Target position records

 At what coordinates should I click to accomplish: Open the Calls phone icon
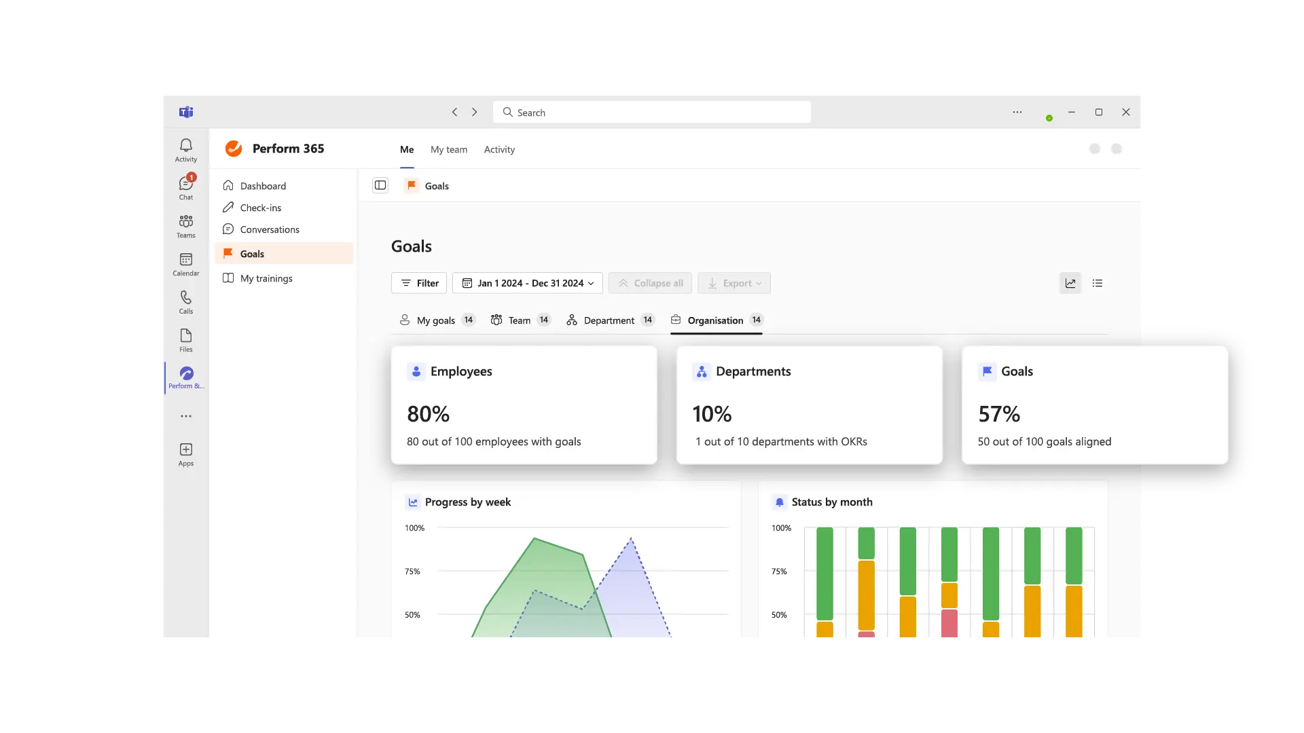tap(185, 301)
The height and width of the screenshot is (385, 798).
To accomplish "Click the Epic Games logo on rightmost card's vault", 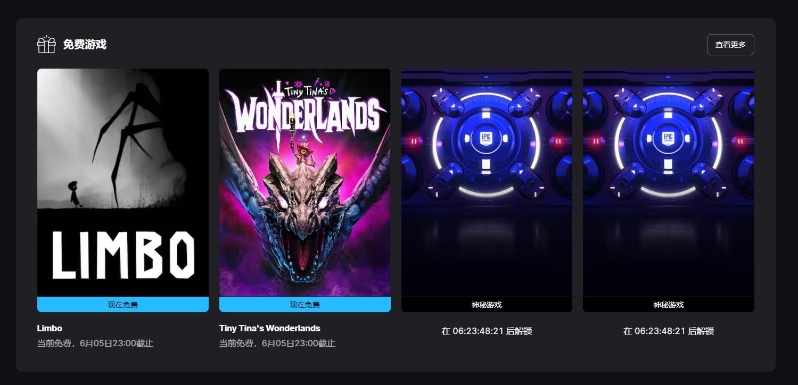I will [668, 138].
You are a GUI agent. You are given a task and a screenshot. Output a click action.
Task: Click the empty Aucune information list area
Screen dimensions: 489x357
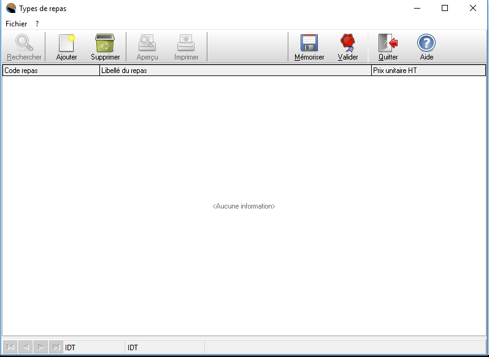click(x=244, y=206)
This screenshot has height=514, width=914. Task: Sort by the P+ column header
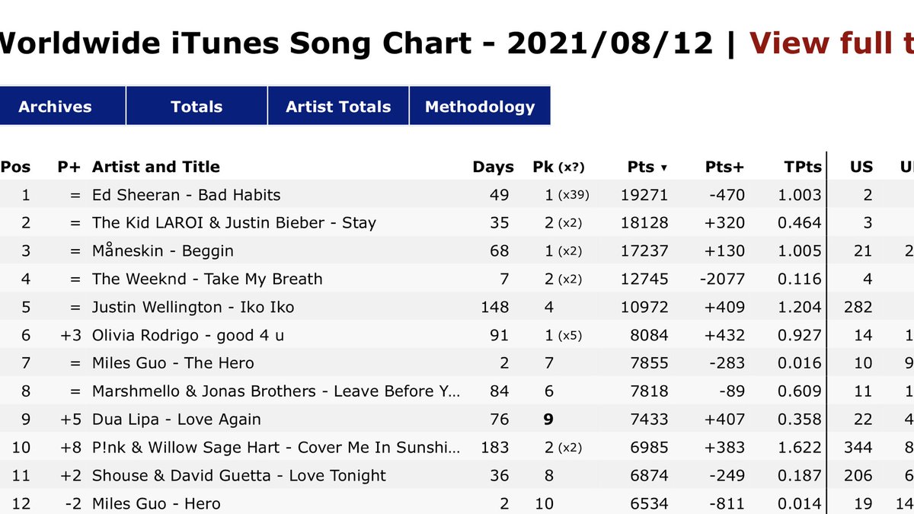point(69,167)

---

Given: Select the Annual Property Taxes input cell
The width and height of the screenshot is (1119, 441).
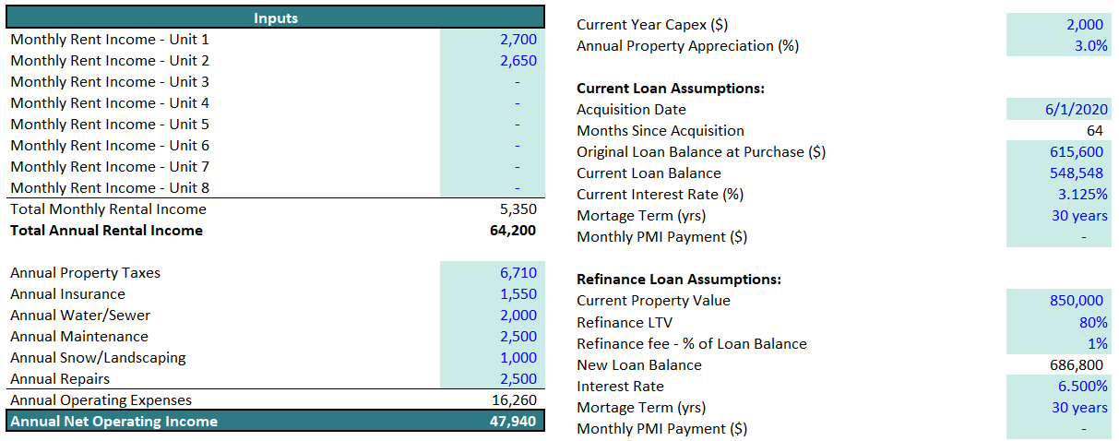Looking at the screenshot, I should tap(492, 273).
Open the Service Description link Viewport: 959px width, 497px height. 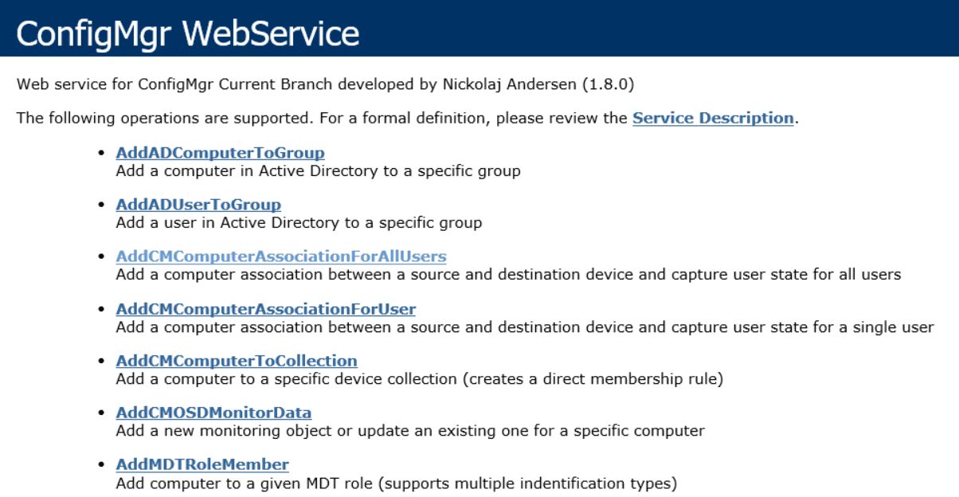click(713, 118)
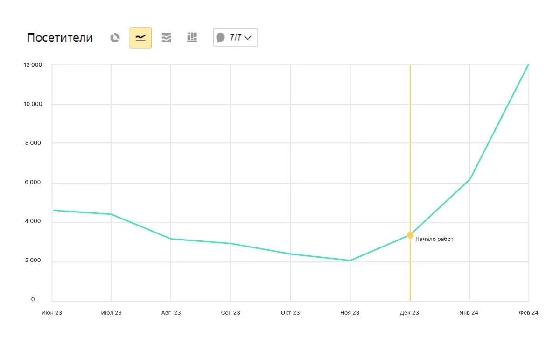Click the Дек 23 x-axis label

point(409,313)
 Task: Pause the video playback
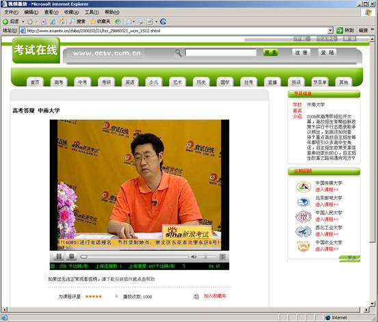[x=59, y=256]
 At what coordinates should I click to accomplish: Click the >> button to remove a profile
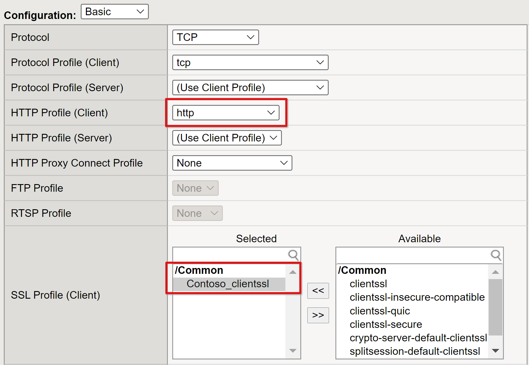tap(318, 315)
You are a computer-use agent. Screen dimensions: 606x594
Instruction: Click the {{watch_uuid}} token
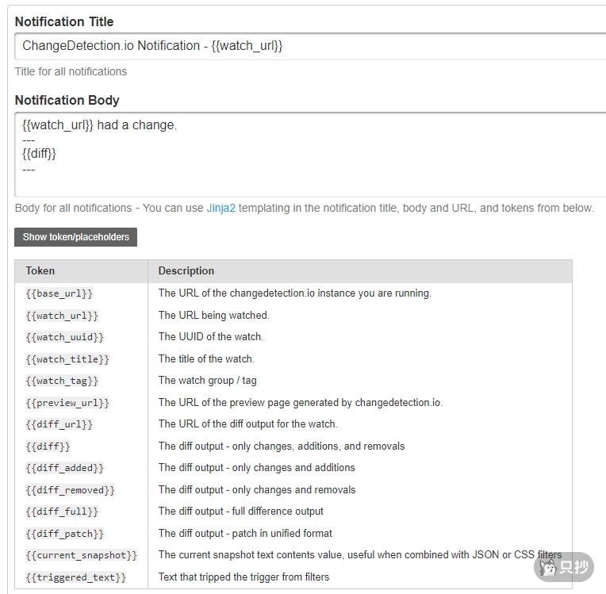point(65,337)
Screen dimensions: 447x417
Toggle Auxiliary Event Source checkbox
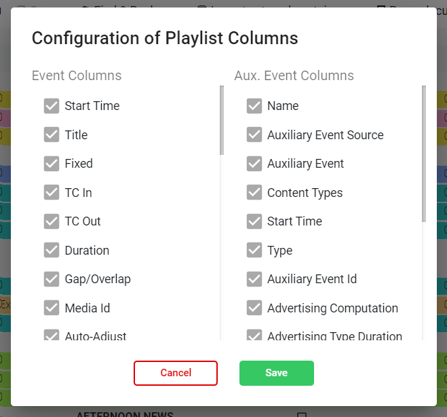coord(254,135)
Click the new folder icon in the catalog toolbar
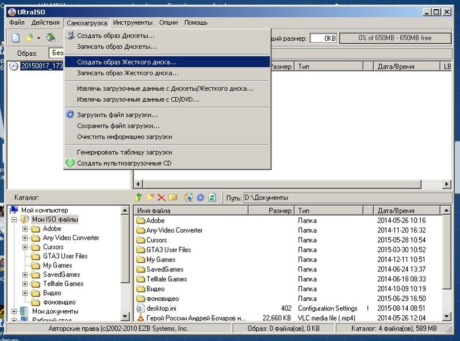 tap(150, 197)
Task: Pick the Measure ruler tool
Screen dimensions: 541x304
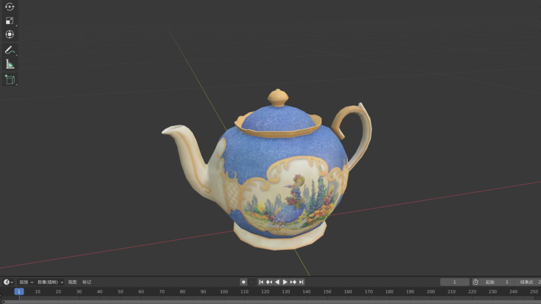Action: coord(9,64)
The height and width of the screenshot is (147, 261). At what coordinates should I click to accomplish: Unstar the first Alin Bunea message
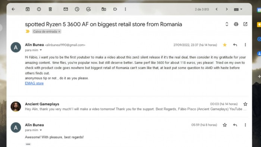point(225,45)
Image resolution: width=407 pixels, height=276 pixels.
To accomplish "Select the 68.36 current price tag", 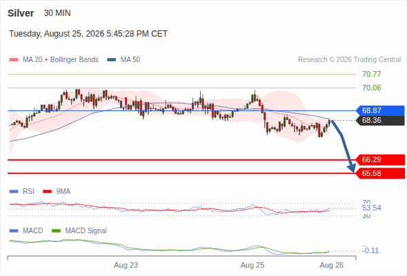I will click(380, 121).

TASK DESCRIPTION
Can you reproduce the records from the line with "At what coordinates should I click to accomplish: Click" to the line with "Action: coord(9,64)", both lines included, and omit the pictures?

EXERCISE RESULT
 At what coordinates should I click to accomplish: Click the >> button to remove a profile
tap(318, 315)
You are a computer-use agent. Screen dimensions: 606x594
Instruction: Click the {{watch_uuid}} token
point(65,337)
Screen dimensions: 447x417
Toggle Auxiliary Event Source checkbox
coord(254,135)
Click the new folder icon in the catalog toolbar
 tap(150, 197)
Task: Pick the Measure ruler tool
Screen dimensions: 541x304
Action: coord(9,64)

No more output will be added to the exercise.